Главным — если не единственным — товаром, который мог предложить для обмена индеец, был мех. Экспорт пушнины из Северной Америки в Европу превратился в бизнес с миллионными оборотами. Шкуры бобров и белок, лисиц и енотов, волков и медведей пересекали океан и приносили торговым компаниям европейцев большие барыши. Индеец-охотник сделался важным участником экономического процесса. Когда начинались индейские междуусобия или стычки с белыми, это несло торговцам серьёзные убытки, так что мир был для них желанным и необходимым условием успеха.
Однако взаимное доброжелательство длилось недолго. Уже в источниках и документах начала 17-го века начинают встречаться упоминания о недоразумениях, конфликтах, вооружённых столкновениях. Идея индивидуального владения землёй — столь естественная для каждого европейца — вот что было абсолютно непостижимо для индейцев. Они как бы соглашались — признавали, — что пришельцы, снабжающие их такими замечательными вещами, должны иметь какую-то территорию для обитания в их краях. Но делить землю, обозначать границы "твоего" и "моего" участка казалось им такой же нелепостью, как если бы кто-то предложил им делить воздух, свет солнца, дождь.
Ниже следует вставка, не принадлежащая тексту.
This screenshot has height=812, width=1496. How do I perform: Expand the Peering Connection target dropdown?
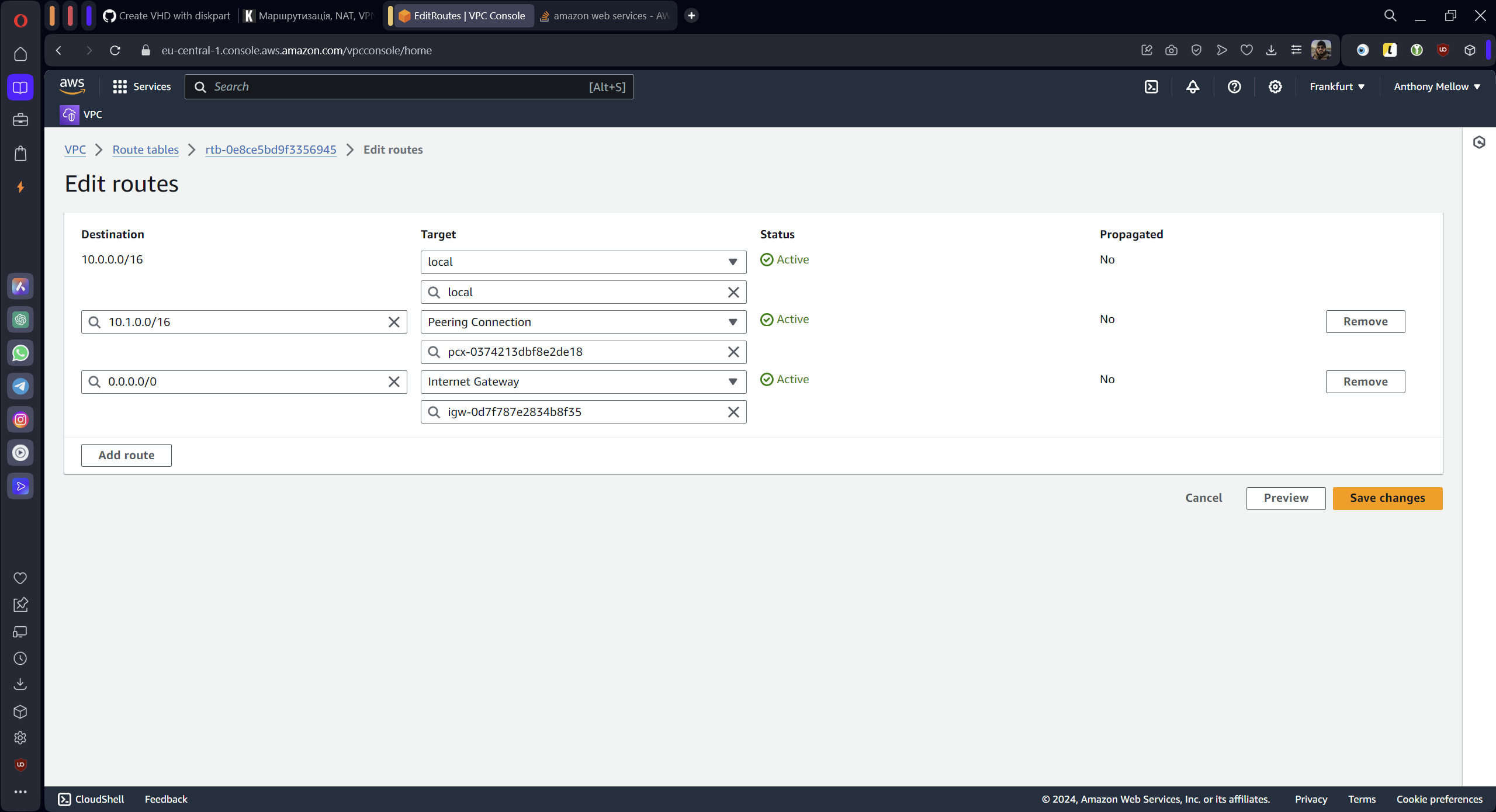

На многочисленных переговорах они на словах соглашались уступить — продать — белым какие-то части территории, с удовольствием получали в уплату деньги и товары ("Ну и простаки же эти пришельцы!"), но потом искренне удивлялись, когда новые владельцы протестовали против их появления на проданном участке. "А где же нам охотиться? Где рыбачить? Как мы должны кормить свои семьи?"
Индейцы не могли усвоить принцип владения землёй — зато белые не отдавали себе отчёта в главном отличии племенной структуры индейского этноса от привычной им государственной структуры. По европейским понятиям, каждый человек должен был подчиняться властям — губернатору, наместнику, избранному совету, — а если он не подчинялся, нарушал постановления, законы, договоры, власти подвергали его наказанию. Белые воображали, что и индейское племя устроено таким же образом. Они долго не замечали — или не хотели видеть, — насколько слаба и эфемерна была власть вождя. Когда вождь на переговорах продавал им какую-то часть леса, поля, берега реки, они полагали, что он тем самым принимал на себя обязательство заставить всё остальное племя соблюдать условия договора. Если же какой-то воин, в охотничьем азарте, заходил на проданную территорию, вступал в конфликт с белым поселенцем и ранил или убивал его, вождь должен был наказать его или выдать для наказания белым. На самом же деле у вождя не было таких прав. Если бы он посмел насильно передать провинившегося "врагам", родня нарушителя, исполняя закон кровной мести, убила бы его, и всё племя было бы на её стороне.
"Площадь, занимаемая различными родами племени сиу, равнялась примерно площади штата Техас. Как эти группы населения, говорившие на трёх разных наречиях, язычники и обращённые христиане, мирные и воинственные, могли согласиться на власть одного человека над ними? Как мог такой человек, если бы даже он был избран, заставить всех выполнять условия договора, подписанного им?"5 Опыт показывал, что эти ожидания оказывались полной иллюзией.
Третьим камнем преткновения — барьером, — разделившим белых и краснокожих, явилась глубинная разница — несовпадение — их жизненных целей. Белый земледелец видел свою цель в том, чтобы распахать поле, завести стадо, построить прочный и тёплый дом, в котором он мог бы растить своих детей в достатке и в той вере, которую исповедывал сам. Достижение этой цели — он знал — принесёт ему мир душевный и уважение соседей и соплеменников. А что ещё нужно человеку в этой жизни? Война оставалась для него печальной и жестокой необходимостью, несла только боль и разорение.
Индеец же был всегда — прежде и превыше всего — воином. Охотничьи успехи тоже ценились, но они приносили гораздо меньше славы, чем военные подвиги. "Для индейца переход от мира к войне был делом мгновения… Инструменты, которые он использовал на охоте для добычи пропитания, были теми же, что употреблялись в бою. Любой индеец, столкнувшись с каким-то противодействием, мог в одну минуту превратиться из убийцы бизонов в убийцу людей… Например, у индейцев племени шайен молодой человек был никем, до тех пор пока он не принял участия в войне или набеге, не украл коня, не снял скальпа с врага. Без этого ни одна девушка не бросила бы на него взгляда".6 (Не напоминает ли это нам скифов, викингов, монголов?)